Imposing electric in fleets is an own goal
Fleets risk becoming the scapegoat between accelerated transition, technological limitations and penalising taxation
Hallelujah! Hallelujah! Corporate fleets have a new patron saint. It is an environmental organisation that, while the automotive and business worlds anxiously await the EU's redefinition of the ban on the sale of CO2-emitting cars after 2035, is proposing to bring forward the ban on the sale to large fleets of cars other than electric cars to 2030 because, as well as the environment, this solution, claims the well-deserving association, would bring great advantages to European car manufacturers, today exhausted precisely by the EU's policy for the energy transition of the car, also carried out to the tune of multi-billion dollar fines. In particular, the promoters of bringing forward the ban on non-electric cars for large fleets claim that this solution could guarantee European manufacturers (but also non-European ones, we would add) a demand for more than two million electric vehicles.

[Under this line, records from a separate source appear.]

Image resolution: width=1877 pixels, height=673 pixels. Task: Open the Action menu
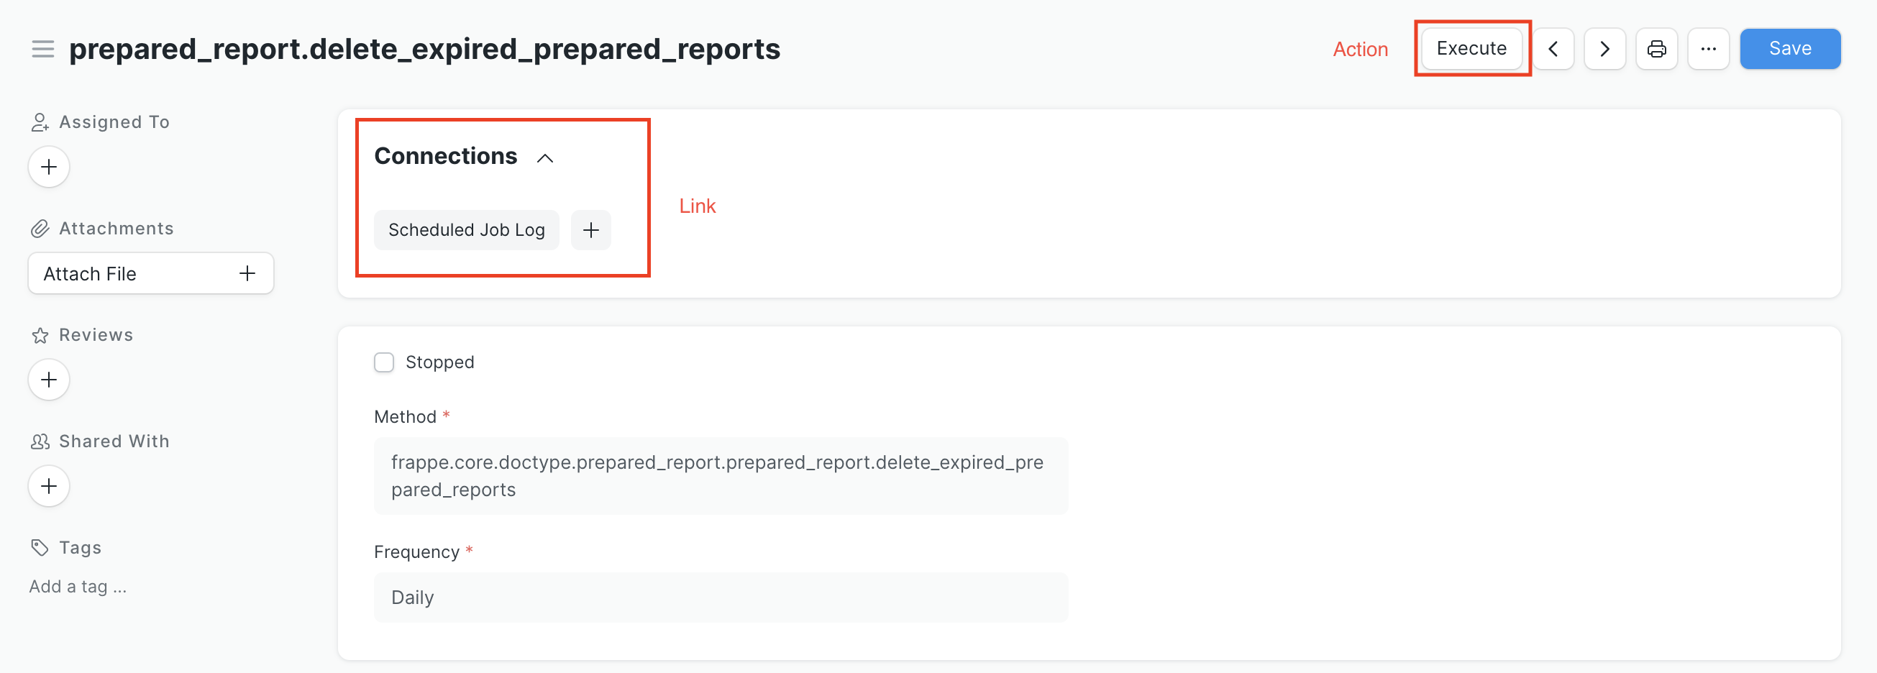pos(1360,49)
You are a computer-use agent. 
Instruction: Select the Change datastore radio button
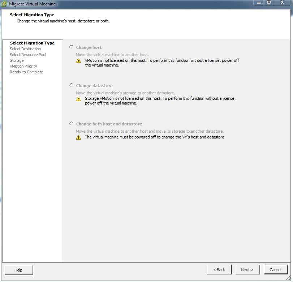coord(72,85)
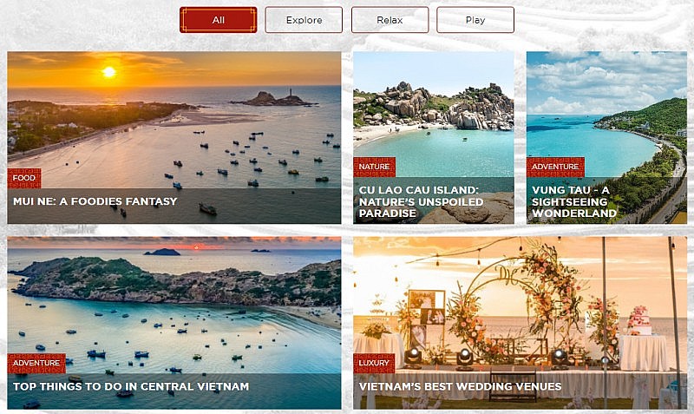
Task: Click the ADVENTURE tag on Vung Tau card
Action: (x=555, y=167)
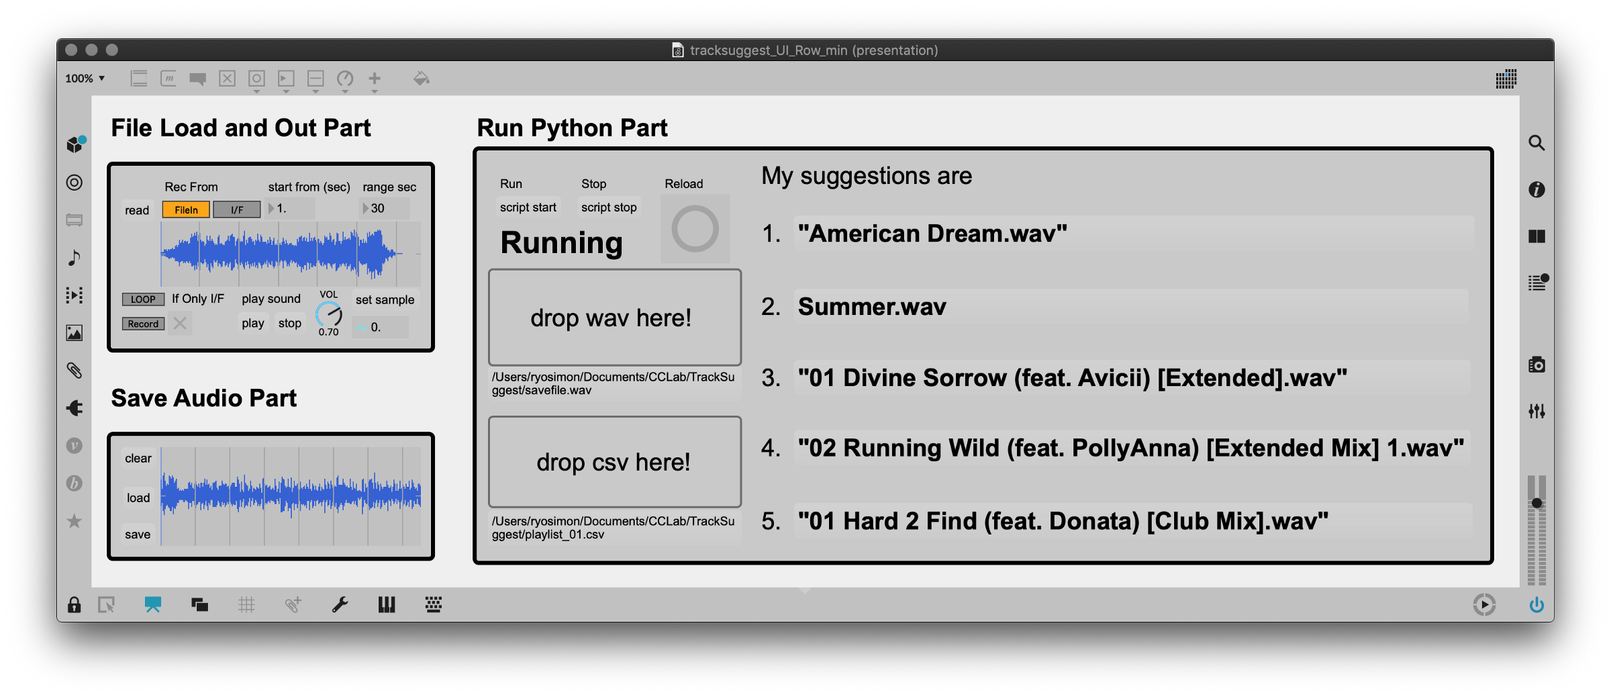Screen dimensions: 1611x697
Task: Click the lock patcher icon
Action: click(74, 605)
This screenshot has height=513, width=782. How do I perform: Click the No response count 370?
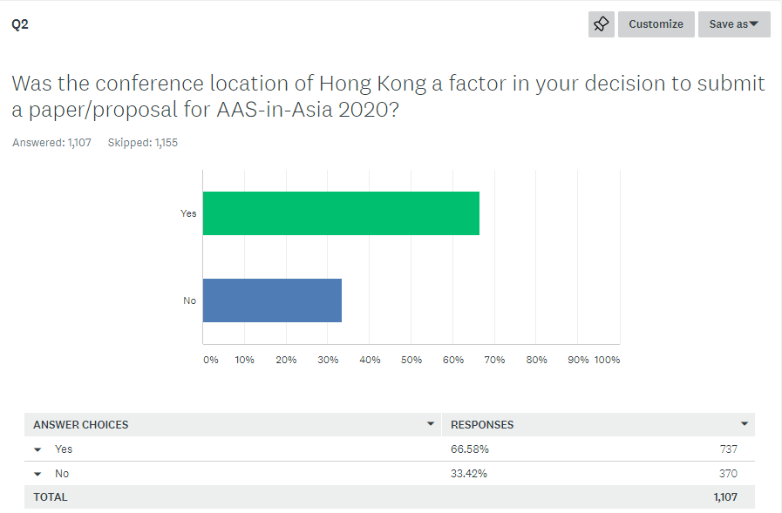pyautogui.click(x=728, y=474)

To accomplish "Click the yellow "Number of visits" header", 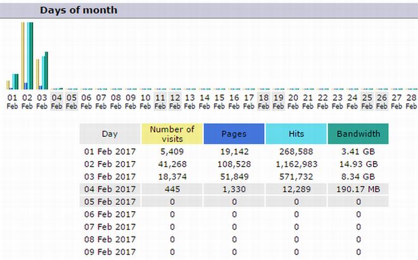I will pos(172,134).
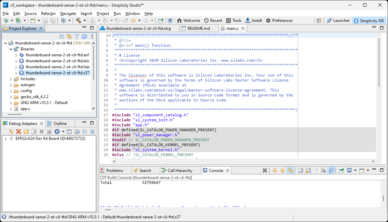Pin the Console view
Image resolution: width=388 pixels, height=222 pixels.
pos(342,170)
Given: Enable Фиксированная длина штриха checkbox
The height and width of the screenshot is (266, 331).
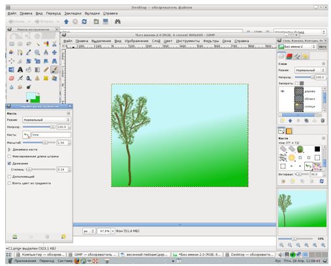Looking at the screenshot, I should pos(9,156).
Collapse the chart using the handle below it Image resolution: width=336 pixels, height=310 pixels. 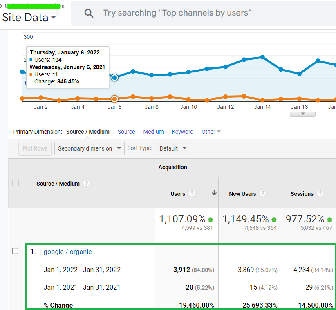[x=302, y=114]
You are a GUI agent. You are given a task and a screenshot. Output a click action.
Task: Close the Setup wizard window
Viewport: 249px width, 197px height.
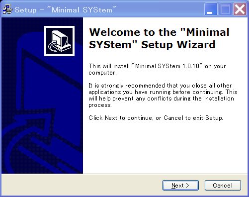coord(240,9)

However, the authors of the proposal do not explain how the idea could be taken up by large fleets. As we all know, with a few commendable exceptions, there are very few electric cars in large and small company fleets today, and the reasons are well known. Company cars are given as benefits to special employees who use them for work, but also for personal use, or they are used exclusively for work. In both cases, but particularly in the latter, the main criterion guiding the choice of cars to be added to the fleet can only be efficiency, ease of use, autonomy, ease of refuelling and refuelling times, aspects for which the comparison with internal combustion cars is decidedly losing out for the electric car. On the other hand, the world of car fleets, in addition to the problems that would arise with the adoption of the proposal we have discussed, already has many other problems to solve. In particular, the Italian one has to reckon with a particularly voracious tax system, which limits the deductibility of car costs and excludes the deductibility of VAT, placing Italian companies that have to use fleets in an inferior position compared to their competitors in other EU countries. Italian fleets therefore do not deserve to be persecuted even by ecologists.